Kısa bir süre öncesine kadar You Say Party! We Say Die! olarak tanıdığımız lakin Nisan ayında davulcuları Devon Clifford’ın sahnede yaşamını yitirmesiyle yollarına You Say Party! olarak devam edeceklerini duyuran Kanadalı dance-punk ekibi cumartesi gecesi Bronx Pi Sahne’deydi. Sergiledikleri performansla kurtlarımızı dökmemize vesile olan topluluk harikulade bir gece yaşattı, oradaydık yazısı yazmak farz oldu.

Bu güzide enerji deposu ekip 2005 yılında müzik piyasasına merhaba dedi ve 3 adet birbirinden danslı (benzetmenin tuhaflığına takılmayın) albüm yayınladı. Geçtiğimiz sene XXXX isimli son albümlerine tesadüfi bir şekilde kulak kabartmamla ve grup adının akabinde beni gafil avlamasıyla başlayan You Say Party! maceram, kendilerini sahnede kanlı canlı izleyip bayılmamla bir süre daha devam edeceğe benziyor. Şimdi lafı daha fazla dallandırıp budaklandırmadan konser ayrıntılarına geçiyorum.

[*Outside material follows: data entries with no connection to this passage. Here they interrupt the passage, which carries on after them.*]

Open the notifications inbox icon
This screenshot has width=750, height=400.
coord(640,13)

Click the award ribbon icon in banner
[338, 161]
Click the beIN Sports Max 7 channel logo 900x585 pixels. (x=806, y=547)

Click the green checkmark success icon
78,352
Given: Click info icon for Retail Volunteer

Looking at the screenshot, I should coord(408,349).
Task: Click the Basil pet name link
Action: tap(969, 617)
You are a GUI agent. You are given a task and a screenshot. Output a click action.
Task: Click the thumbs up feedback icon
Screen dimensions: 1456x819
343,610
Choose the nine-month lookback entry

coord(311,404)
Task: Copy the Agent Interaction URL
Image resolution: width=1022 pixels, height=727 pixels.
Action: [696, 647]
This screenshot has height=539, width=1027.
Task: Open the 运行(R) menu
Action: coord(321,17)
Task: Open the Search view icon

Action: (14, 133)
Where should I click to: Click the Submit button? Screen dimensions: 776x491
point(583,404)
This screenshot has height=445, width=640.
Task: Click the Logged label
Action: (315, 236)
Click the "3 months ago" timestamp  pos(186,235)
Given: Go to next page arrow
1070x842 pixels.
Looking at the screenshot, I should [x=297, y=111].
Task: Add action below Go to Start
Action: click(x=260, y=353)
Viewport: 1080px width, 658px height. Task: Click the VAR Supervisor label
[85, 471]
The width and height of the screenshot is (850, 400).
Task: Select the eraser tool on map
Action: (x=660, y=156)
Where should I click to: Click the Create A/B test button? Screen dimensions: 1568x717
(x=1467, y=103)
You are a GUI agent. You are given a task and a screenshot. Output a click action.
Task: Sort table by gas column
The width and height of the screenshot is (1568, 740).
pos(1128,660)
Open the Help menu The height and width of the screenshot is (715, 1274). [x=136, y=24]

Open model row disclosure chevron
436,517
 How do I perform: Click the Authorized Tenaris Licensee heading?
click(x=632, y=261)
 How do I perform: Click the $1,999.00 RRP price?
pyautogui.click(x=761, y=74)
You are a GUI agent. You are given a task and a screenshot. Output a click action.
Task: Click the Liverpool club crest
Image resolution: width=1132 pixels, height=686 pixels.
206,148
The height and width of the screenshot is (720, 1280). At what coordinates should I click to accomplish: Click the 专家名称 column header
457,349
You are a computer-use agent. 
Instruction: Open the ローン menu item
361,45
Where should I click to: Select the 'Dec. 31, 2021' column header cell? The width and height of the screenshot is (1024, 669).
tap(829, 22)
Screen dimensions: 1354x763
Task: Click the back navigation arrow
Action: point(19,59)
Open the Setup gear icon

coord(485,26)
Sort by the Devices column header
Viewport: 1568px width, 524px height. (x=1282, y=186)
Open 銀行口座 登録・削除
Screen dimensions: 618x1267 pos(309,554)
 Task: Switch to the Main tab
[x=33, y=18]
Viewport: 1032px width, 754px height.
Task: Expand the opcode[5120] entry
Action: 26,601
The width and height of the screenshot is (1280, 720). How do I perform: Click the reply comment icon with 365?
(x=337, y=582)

Klasik nasıl olsa duyurulan saatten daha geç çıkarlar mentalitesiyle aheste bir şekilde mekana doğru ilerlerken Stockholm Syndrome Part II’nun ortalığı inlettiğini fark ettim. Bu durum hareketlerimi hızlandırmış olsa da şarkının ancak son 20 saniyesini yakalayabildim. Geceye demoralize bir halde başlamam adına geçerli bir sebepti; kendisi canlı performansını merakla beklediklerim arasında başı çekiyordu. Şarkıyı kıl payı kaçırmış olmama üzülmeye fırsat bile olmadı zira dinleyici kitlesinin hareketsizliği, konser alanının tenhalığı ziyadesiyle şaşırmama ve dance-punk konserine gelen kitlenin durgunluğunu sorgulamama vesile oldu. Üzerime çöken şaşkınlık duygu durumunun dağılması ise grubun sıcak tavırları ve dinamik hallerinin yardımıyla belirtmeliyim ki uzun zaman almadı.


İçinde bulunulan atmosferin değişmesi hususunda vokal Becki Ninkovic’in bürünmüş olduğu tavır ve seyirciyle kurduğu diyalogun şahaneliği eminim ki ortamdaki birçok kişinin takdirini ve hayranlığını kazandı. Ekibin istisnasız her şarkıda pürüzsüz performans sergilemesi ve sevimli halleri enerjinin yükselmesinde ve insanların daha rahat hareket etmelerinde katalizör etmen oldu. Yayınlamış oldukları 3 albümden de şarkıların yer aldığı bir playlist sunan grup, şarkı aralarında sergiledikleri David Brown’u aratmayan naif ve tatlı tavırlarıyla, lokal dilde teşekkür edişleriyle kalpleri gece boyunca fethetmeye devam etti. Becki Ninkovic’in dinleyici kitlesini sahneye daha yakın durmaya davet etmesi ve ortamdaki insan sayısının da giderek artmasıyla müzik eşliğinde dans mevzusu tavan yaptı. Es geçmeyip belirtmekte fayda var; davulcularına ithafen yaktıkları kibrit içleri burktu tabii. Akabinde gelen Lonely’s Lunch performansı da “İşte bunun tam zamanıydı, enfes oldu!” dedirtti.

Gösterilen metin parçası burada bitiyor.